I am a real Maoist from X university, Y
city, People's Republic of China. I am not
a member of the CPC, because I don't
think it is a real comunist party.
I do not like today's China of capital.
Your words look like a light in the night
for me, you see, I have no chance to know
some real history of China.
I will keep in touch with your
organization. I wanna know what can I
do for works of MIM.
Sorry for my poor English.
Long Live MIM! Long Live the
Revolution! Long Live the Peoples' Wars
of the Third World!
--A Chinese Maoist
Alleged Halliburton
employee writes to
MIM: "Freedom"
misused again
mim3@mim.org comments: We
received a letter from someone alleging
to work for Kellogg Brown & Root
(KBR), a subsidiary of the contractor
company called Halliburton, of Vice-
President Dick Cheney fame.
He appeared to be responding to our
article on Thomas Hamill in which we
said: "`Last September the 43-year-old
volunteer firefighter signed on to drive a
fuel truck for a year in Iraq for up to
$120,000, tax free,' according to CNN.
Hamill was working for a sub-contractor
for Halliburton.
"The sad part is that Thomas Hamill is
a microcosm of Amerika. Whether any
philistines know it or not, Amerikan jobs
and salaries depend on the global web of
exploitation created by the monster of
U.$. imperialism concretely manifested
in multinational corporations like
Halliburton. Amerikans are generally
enemies of the Iraqi people unless they
prove otherwise in action. As a truck-
driver in Iraq, Hamill was making more
(than ten times more(2)--mim3, ed.)
money than 90% of the people in the
world, because all Amerikans with legal
working rights have an extra access to
the means of production globally thanks
to imperialism.
"Others working and missing in Iraq
include seven employees of American
contractor Kellogg, Brown & Root. The
plan of the Bush administration had been
to have thousands of u.$. employees in
Iraq carrying out billions of dollars worth
of contracts.
"Communists! It's time to break with
your phony communist organizations and
work with the only organization with a
line practically opposing all aspects of the
war on Iraq. Anybody oozing any
sympathy for the Amerikan contractors
is simply oozing sympathy for imperialism.

● **OBJECTIVES**
[a] Rewrite the records from the line containing "The image size is (758, 416)." through the end of the records, inclusive, with "icon" replaced by "symbol" and everything else unchanged. Leave the pictures out.
[b] Write the next part of the commentary on the Halliburton letter, starting after its final sentence.

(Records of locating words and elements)
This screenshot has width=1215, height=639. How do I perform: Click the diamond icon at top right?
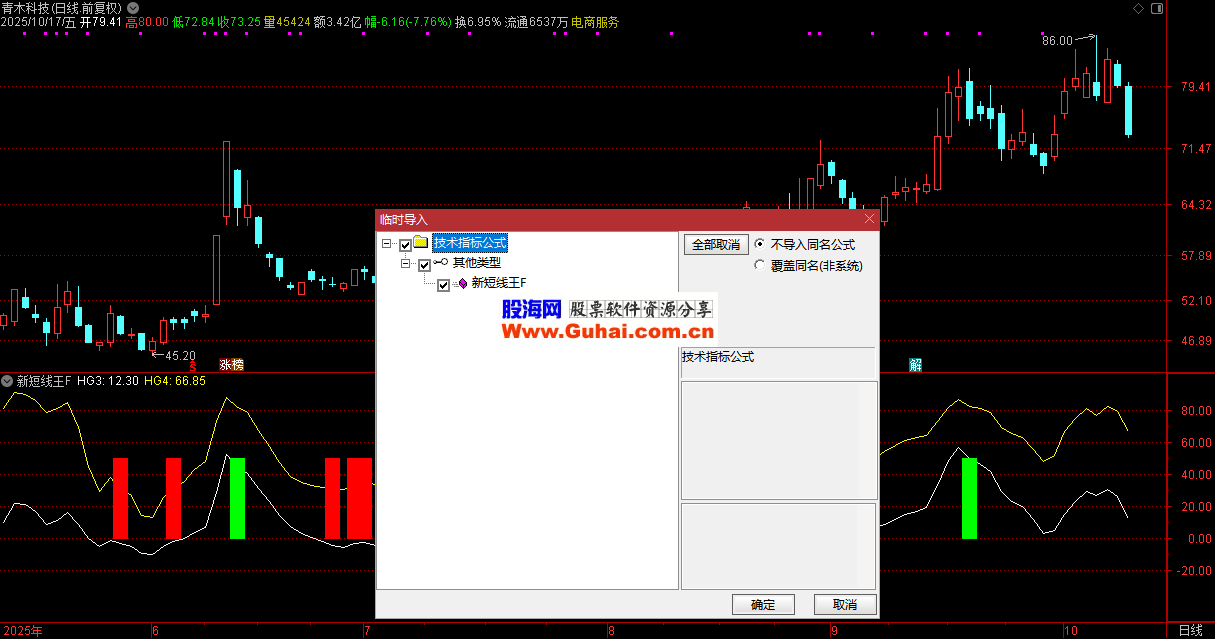1140,7
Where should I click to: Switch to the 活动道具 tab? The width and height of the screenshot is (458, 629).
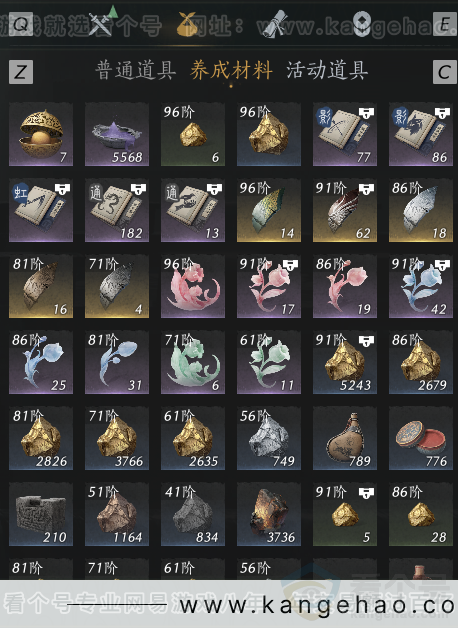click(x=327, y=71)
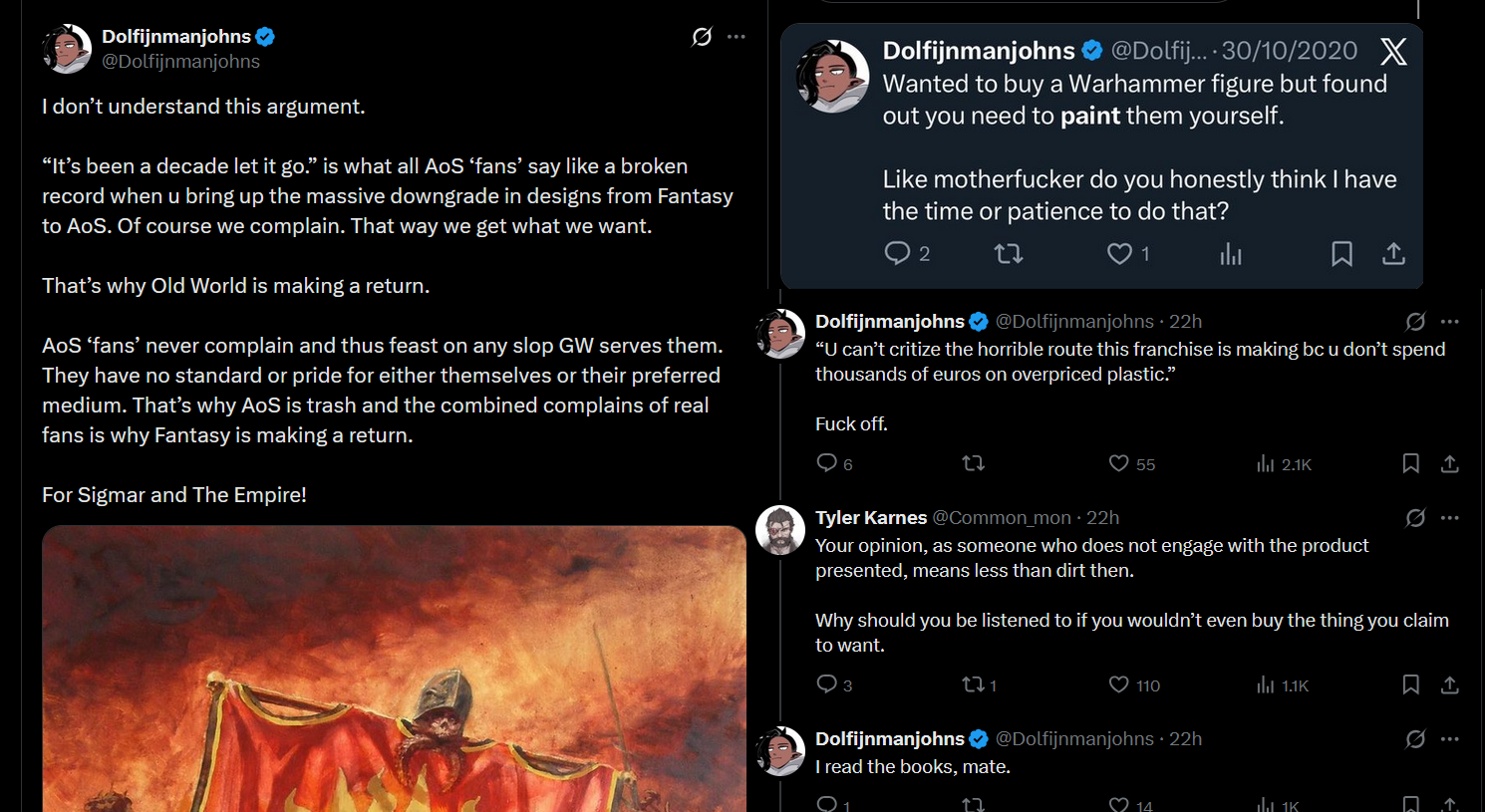
Task: Open more options on 'I read the books' reply
Action: (1450, 739)
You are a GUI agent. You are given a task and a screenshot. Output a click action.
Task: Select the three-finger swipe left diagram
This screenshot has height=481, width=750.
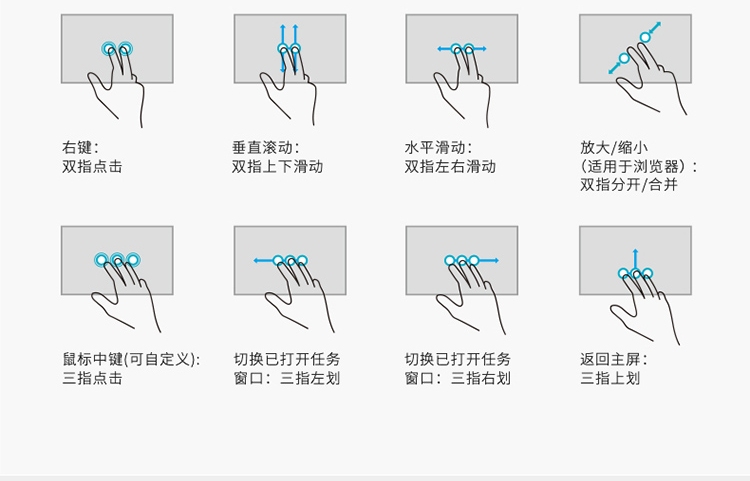290,279
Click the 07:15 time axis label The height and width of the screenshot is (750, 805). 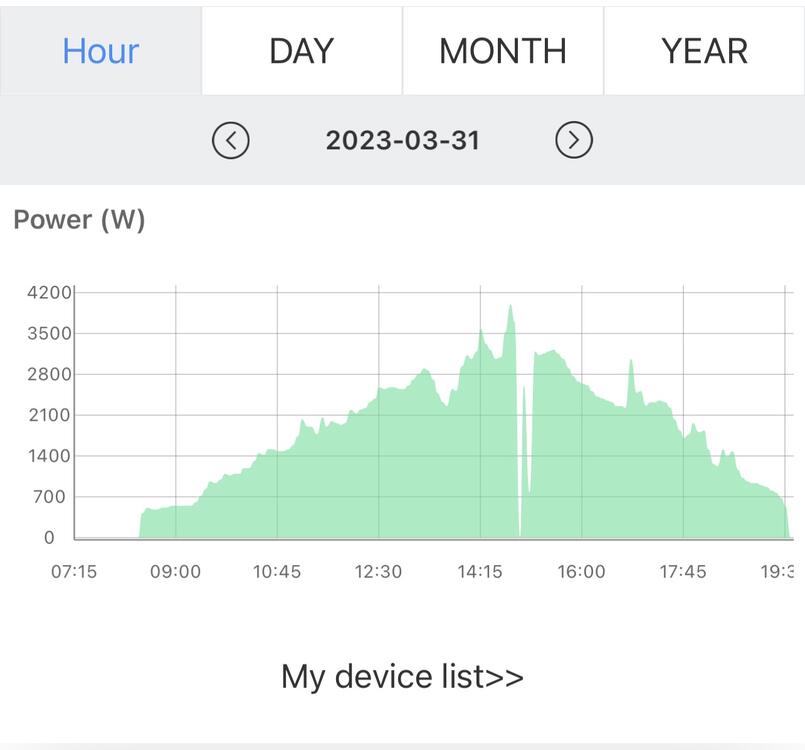point(74,572)
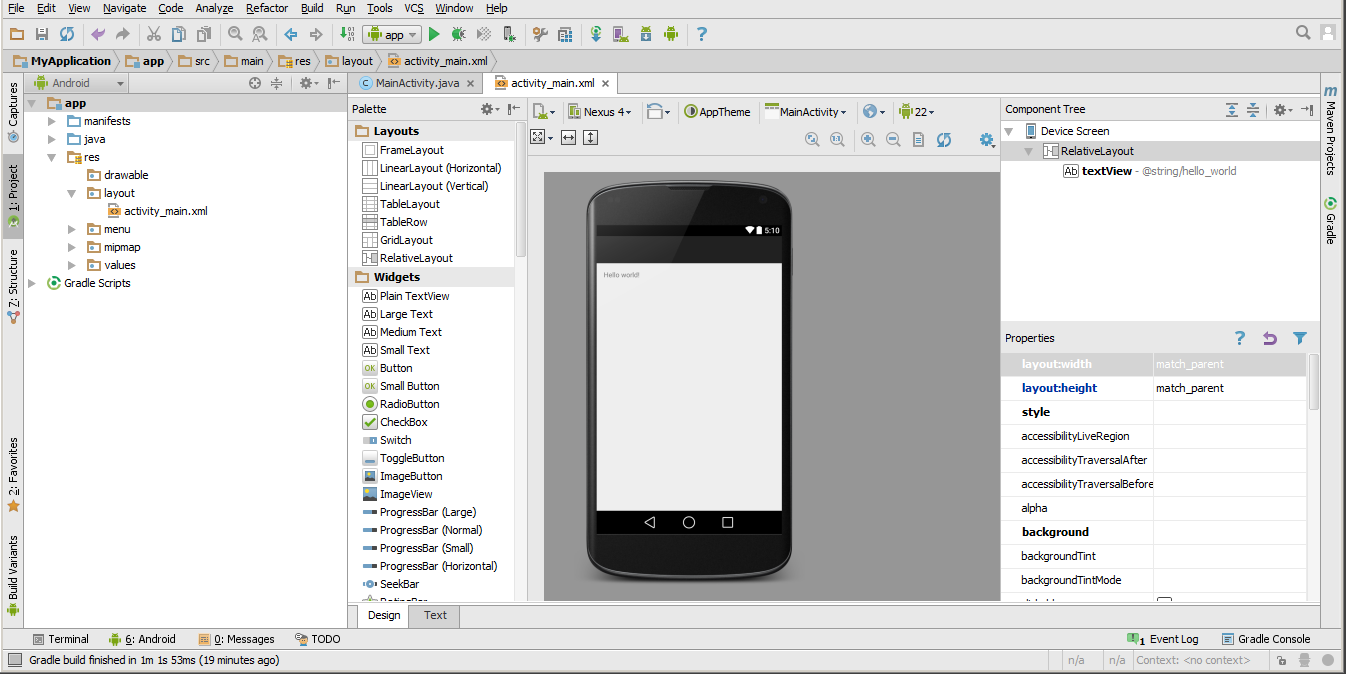The height and width of the screenshot is (674, 1346).
Task: Open the Terminal panel at the bottom
Action: [61, 638]
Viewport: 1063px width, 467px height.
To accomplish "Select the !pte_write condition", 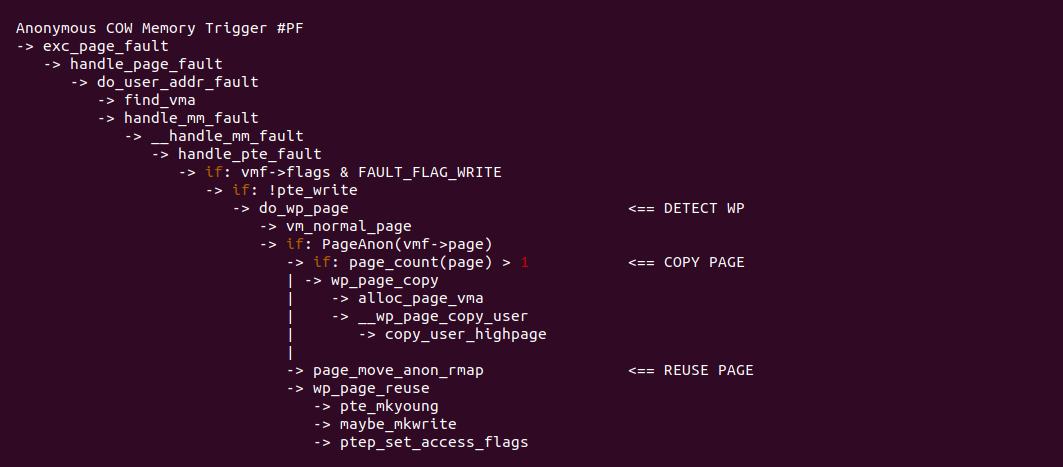I will (x=312, y=190).
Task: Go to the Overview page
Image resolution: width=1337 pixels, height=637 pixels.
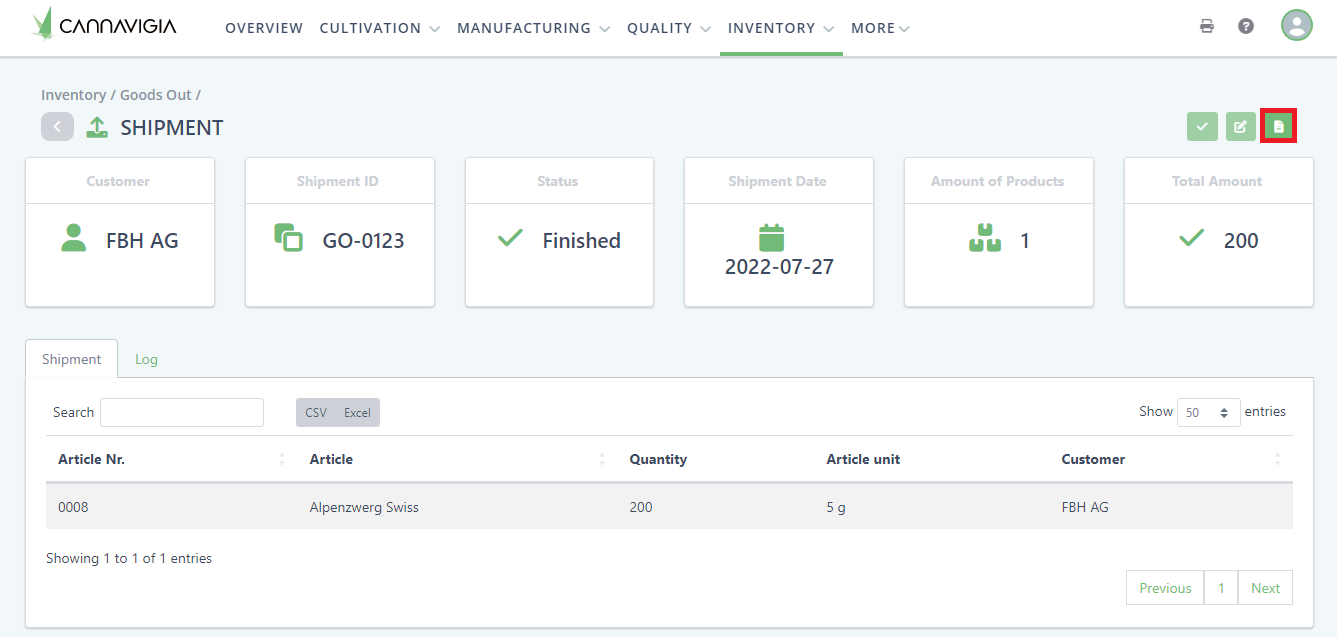Action: click(x=264, y=28)
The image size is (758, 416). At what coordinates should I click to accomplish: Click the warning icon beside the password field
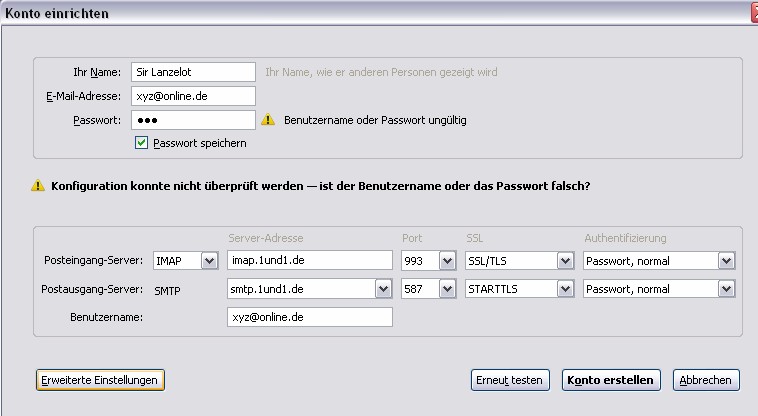pyautogui.click(x=268, y=121)
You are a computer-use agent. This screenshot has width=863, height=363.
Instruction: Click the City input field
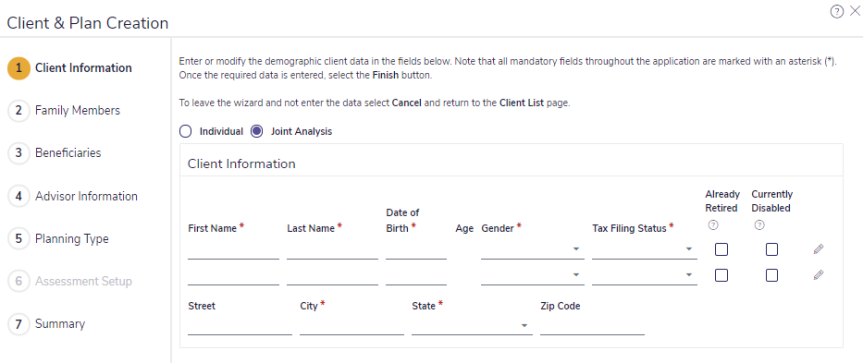352,326
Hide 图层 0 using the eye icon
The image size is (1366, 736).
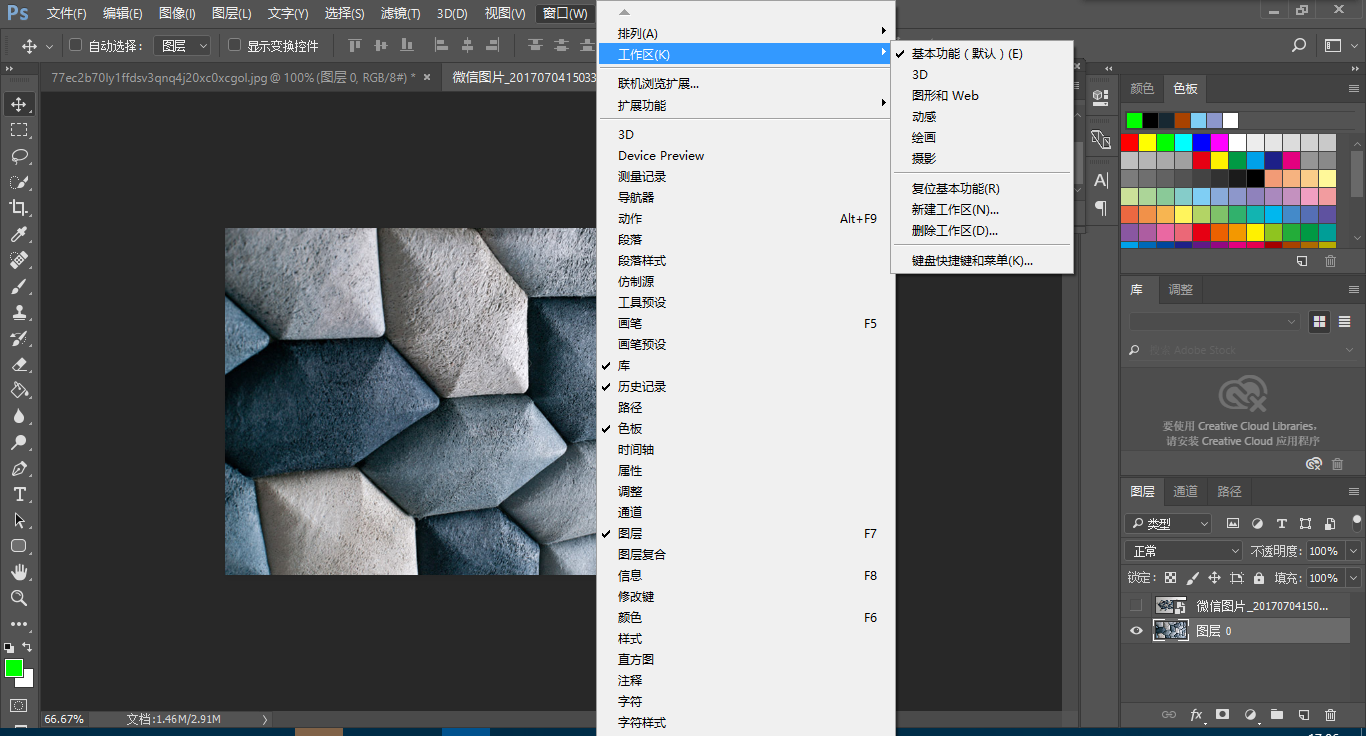pos(1136,631)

● **SOLVED PROBLEMS**
[a]
The image size is (758, 416). At what coordinates should I click to accomplish: Click the warning symbol beside the password field
pyautogui.click(x=268, y=121)
You are a computer-use agent. This screenshot has width=863, height=363.
Instruction: Click the City input field
352,326
Hide 图层 0 using the eye symbol
The image size is (1366, 736).
pos(1136,631)

[b]
Rather than echoing the Bush
administration on the `barbarians' in Iraq,
communists should take sides with the
Iraqi people."(1)
Alleged KBR employee:
That is as weak a statement as I have
ever heard. It must be nice to have the
freedom of speech to put people down
that are defending our Country. I myself
am a contractor working for KBR. I
happened to be on the same route as
Thomas Hamill that very day. It takes a
pretty weak minded person to think that
contractors are over in Iraq for any other
reason except to help the Iraqi people.
We are here to support the military, in
order to restore freedom of the Iraqi's.
We put our asses on the line, day in and
day out. Until you have the same fortitude
to do the same, maybe you ought to keep
your pie hole shut!!
mim3@mim.org replies:
So, how much did you make in Iraq
compared with what it would be at home/
U$A?
If you want to help Iraq, why not send
some money and let Iraqis drive their own
trucks and build their own infrastructure?
If you are for "free speech" then why
are you helping a plan that has resulted in
the shutting of newspapers and killing of
demonstrators seeking to open them?
"Two months after `liberating' Iraq, the
Anglo-US authorities have decided to
control the new, free press."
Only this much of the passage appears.